• ASSIGNMENT
Whatever pictures the entries hold, omit them, and output exactly the lines from the one containing "Instruction: Click the" through the final line.

• EXTRACTED ENTRIES
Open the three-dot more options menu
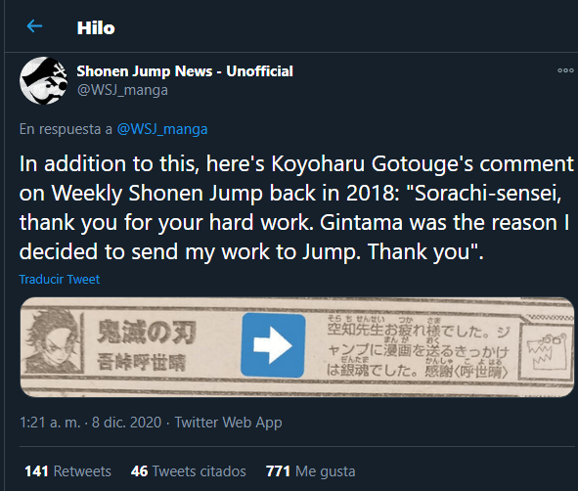The width and height of the screenshot is (578, 491). (x=565, y=70)
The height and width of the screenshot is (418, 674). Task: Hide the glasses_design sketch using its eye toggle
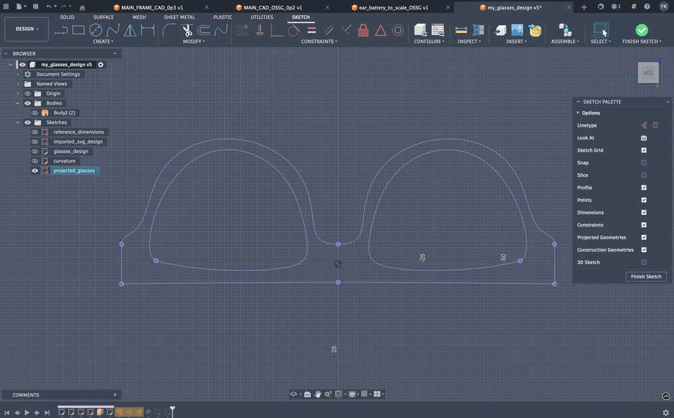coord(34,151)
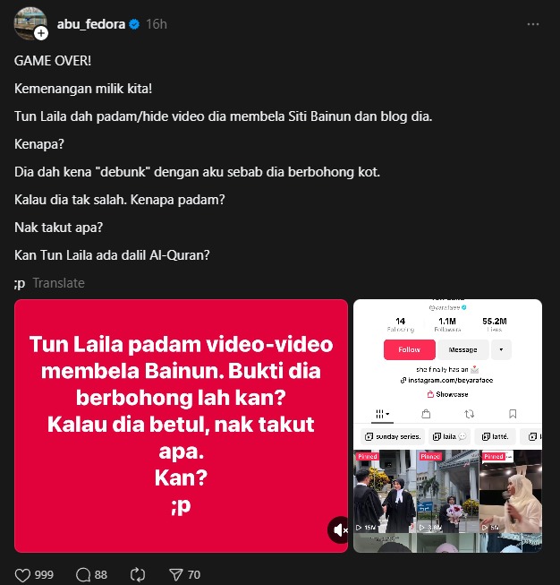Viewport: 560px width, 585px height.
Task: Open the sunday series playlist chip
Action: [x=393, y=436]
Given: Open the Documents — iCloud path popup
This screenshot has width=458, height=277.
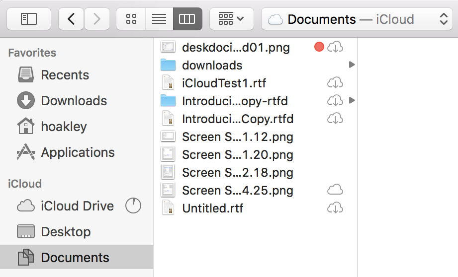Looking at the screenshot, I should (x=357, y=19).
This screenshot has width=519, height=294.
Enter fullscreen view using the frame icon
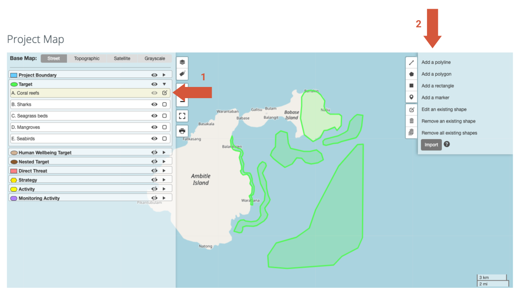182,116
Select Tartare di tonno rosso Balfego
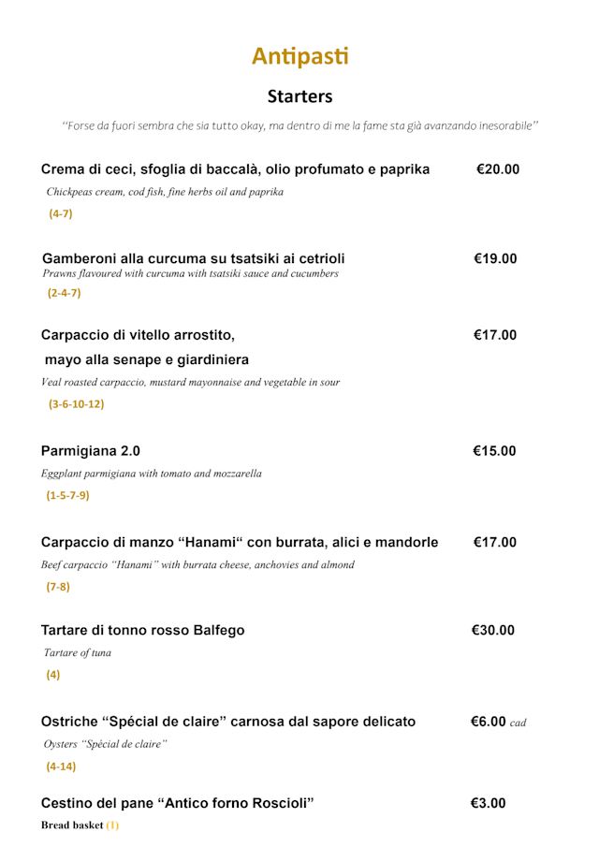599x847 pixels. point(143,630)
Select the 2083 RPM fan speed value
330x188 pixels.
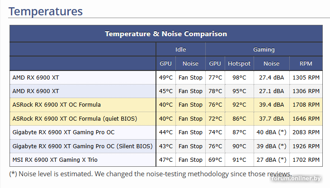(306, 132)
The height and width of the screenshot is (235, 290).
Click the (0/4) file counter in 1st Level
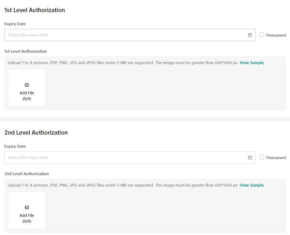point(27,99)
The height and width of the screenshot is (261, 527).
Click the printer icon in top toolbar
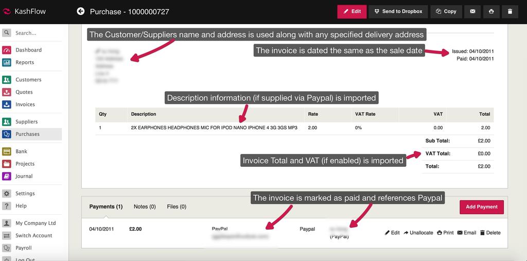[491, 11]
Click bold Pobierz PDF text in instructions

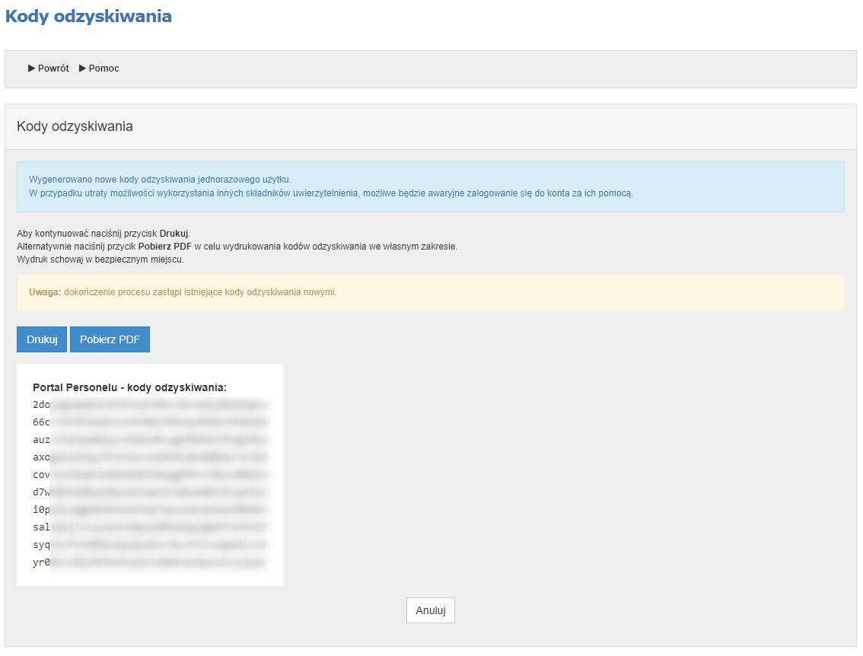pyautogui.click(x=165, y=247)
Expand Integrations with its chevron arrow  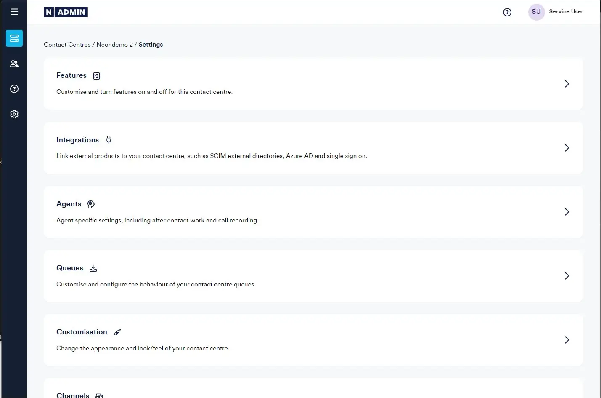[x=567, y=148]
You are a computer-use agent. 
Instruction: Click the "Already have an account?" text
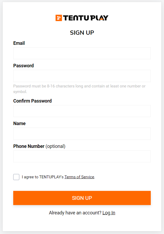click(x=75, y=213)
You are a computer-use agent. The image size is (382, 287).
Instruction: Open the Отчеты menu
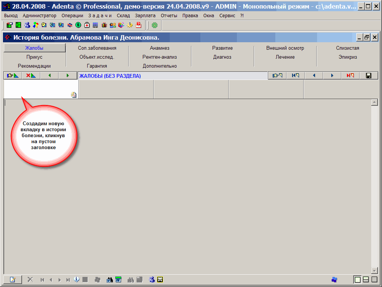[x=169, y=16]
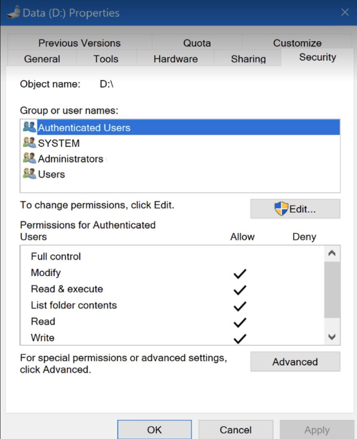Go to the Previous Versions tab
The height and width of the screenshot is (439, 357).
tap(80, 43)
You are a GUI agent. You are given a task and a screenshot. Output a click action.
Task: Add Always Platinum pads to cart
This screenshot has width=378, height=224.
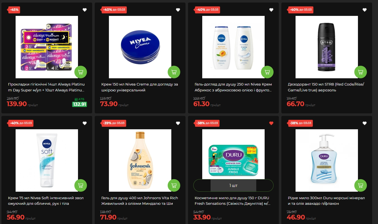tap(81, 72)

• RESPONSE AREA
Instruction: Click the "Already have an account?" text
click(x=75, y=213)
You are a computer-use agent. The image size is (382, 287).
Instruction: Open the Отчеты menu
[x=169, y=16]
Go to the Previous Versions tab
The height and width of the screenshot is (439, 357).
tap(80, 43)
You are a GUI agent. You are given a task and a screenshot. Output a click action.
Task: Add Always Platinum pads to cart
This screenshot has width=378, height=224.
tap(81, 72)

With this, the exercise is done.